Microsoft Azure Blob Storage
Writes data to Azure Blob Storage containers in various file formats. Supports configurable partitioning, compression, and batching options for optimal data organization and performance.
Requirements
To configure Azure as an output destination for Monad, complete the following steps:
Step 1: Create Microsoft Entra Application
You can create one by going to your Azure portal, and clicking on/searching for App Registrations.
From the above step, you would receive a valid Application (Client) ID, Directory (Tenant ID), and a Client Secret Value, which would be used as a part of setting up the output connector.
Step 2: Create/Configure a Storage Account
You can create one by going to your Azure portal, and clicking on/searching for Storage Accounts.
After doing so, create a container by going to the storage browser on the left sidebar, and choosing the Blob Containers widget. The name of your storage account in the format https://account_name.blob.core.windows.net typically would be your Account URL.
Step 3: Setup Appropriate permissions
Monad requires specific permissions setup to allow access to ingest input data into Azure. Follow the below steps to do so.
Retrieve the exact name from the App created/being used from under App Registrations like we did before.
After doing so, go to your storage account, and under IAM, click on Add to add a new Role Assignment.
Make sure to choose the Storage Blob Data Contributor role and click next.

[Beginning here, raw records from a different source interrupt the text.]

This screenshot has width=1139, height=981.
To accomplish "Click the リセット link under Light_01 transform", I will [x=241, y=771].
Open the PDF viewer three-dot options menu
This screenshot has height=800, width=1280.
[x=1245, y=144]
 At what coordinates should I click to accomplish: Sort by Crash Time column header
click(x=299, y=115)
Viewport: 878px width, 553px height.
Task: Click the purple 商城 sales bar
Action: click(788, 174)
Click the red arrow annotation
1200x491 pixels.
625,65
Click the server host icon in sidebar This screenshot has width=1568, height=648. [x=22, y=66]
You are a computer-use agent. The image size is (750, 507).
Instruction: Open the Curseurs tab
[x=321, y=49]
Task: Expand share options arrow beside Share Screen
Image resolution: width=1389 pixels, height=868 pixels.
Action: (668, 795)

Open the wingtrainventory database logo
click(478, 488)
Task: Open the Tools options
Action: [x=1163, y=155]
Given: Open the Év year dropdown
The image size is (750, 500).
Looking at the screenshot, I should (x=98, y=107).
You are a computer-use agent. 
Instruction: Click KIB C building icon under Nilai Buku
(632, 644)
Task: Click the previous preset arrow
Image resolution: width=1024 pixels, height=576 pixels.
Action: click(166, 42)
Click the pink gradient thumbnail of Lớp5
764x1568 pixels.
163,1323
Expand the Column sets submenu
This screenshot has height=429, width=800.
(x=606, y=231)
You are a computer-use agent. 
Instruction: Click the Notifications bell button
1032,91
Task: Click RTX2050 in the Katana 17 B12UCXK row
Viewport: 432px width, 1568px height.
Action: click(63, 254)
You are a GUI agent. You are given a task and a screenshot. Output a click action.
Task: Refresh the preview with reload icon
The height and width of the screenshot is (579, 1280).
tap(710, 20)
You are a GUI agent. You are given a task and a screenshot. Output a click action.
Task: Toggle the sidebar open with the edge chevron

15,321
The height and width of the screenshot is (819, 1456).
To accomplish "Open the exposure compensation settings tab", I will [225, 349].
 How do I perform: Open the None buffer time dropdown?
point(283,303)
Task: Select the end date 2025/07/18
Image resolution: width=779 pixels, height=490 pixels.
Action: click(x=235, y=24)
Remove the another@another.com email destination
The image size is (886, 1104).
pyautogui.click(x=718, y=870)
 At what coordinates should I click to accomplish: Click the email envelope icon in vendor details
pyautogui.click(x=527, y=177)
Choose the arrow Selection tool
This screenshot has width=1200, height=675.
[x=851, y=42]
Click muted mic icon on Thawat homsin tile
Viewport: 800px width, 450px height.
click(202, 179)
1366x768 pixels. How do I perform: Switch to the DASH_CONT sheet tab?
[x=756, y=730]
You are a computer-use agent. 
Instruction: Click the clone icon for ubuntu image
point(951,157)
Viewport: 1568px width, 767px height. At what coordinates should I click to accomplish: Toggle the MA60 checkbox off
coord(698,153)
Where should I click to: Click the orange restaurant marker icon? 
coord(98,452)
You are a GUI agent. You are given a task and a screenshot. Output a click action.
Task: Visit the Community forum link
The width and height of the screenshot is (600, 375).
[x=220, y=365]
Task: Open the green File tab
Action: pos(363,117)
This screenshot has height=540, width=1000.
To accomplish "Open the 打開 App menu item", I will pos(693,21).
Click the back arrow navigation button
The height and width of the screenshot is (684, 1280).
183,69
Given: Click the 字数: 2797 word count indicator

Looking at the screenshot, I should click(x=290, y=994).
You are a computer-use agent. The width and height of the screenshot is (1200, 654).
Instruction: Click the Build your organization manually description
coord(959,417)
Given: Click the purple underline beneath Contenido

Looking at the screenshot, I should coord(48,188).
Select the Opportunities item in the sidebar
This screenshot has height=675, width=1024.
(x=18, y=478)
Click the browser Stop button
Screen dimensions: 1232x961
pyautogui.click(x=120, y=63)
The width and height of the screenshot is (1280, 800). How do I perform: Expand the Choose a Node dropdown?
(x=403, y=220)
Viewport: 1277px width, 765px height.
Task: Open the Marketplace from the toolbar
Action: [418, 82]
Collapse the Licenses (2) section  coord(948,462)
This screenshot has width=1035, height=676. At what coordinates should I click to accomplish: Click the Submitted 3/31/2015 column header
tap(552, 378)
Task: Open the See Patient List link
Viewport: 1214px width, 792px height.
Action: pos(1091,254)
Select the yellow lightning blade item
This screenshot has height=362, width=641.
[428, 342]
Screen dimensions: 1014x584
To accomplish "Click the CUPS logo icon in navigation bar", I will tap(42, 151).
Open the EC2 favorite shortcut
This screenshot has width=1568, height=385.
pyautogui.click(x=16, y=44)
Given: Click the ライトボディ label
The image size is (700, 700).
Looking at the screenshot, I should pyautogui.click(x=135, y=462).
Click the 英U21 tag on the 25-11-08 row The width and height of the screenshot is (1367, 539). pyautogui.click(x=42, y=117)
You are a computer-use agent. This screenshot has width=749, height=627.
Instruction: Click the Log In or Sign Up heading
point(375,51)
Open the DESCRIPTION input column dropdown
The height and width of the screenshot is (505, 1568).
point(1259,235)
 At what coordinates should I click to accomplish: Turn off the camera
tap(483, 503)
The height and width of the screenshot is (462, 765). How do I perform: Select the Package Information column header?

Assign Access to the Application like done in the Image below, and go ahead and add the role assignment.
Functionality
The output continuously sends data to your specified path, formatted as prefix/partition/filename.format.compression, where:
- The partition structure depends on your chosen partition format (simple date or Hive-compliant)
- Files are created based on batching configuration (record count, data size, or time elapsed)
- Data is compressed using your selected compression method before storage
Batching Behavior
Monad batches records before sending to Azure based on three configurable limits:
- Record Count: Maximum number of records per file (default: 100,000, range: 500-1,000,000)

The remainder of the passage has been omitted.